### MATERIAL FOR THE TASK ###

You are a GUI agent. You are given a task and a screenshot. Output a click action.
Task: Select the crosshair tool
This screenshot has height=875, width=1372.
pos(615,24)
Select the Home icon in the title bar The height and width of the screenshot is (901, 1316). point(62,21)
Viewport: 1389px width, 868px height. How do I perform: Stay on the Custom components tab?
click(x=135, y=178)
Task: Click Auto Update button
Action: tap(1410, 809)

###

TASK ITEM: Above are some records; repeat all of them exactly.

TASK SOLUTION:
You are a GUI agent. You are given a task and a screenshot. Output a click action.
Task: Select the crosshair tool
This screenshot has height=875, width=1372.
pos(615,24)
Select the Home icon in the title bar The height and width of the screenshot is (901, 1316). point(62,21)
Viewport: 1389px width, 868px height. How do I perform: Stay on the Custom components tab?
click(x=135, y=178)
Task: Click Auto Update button
Action: tap(1410, 809)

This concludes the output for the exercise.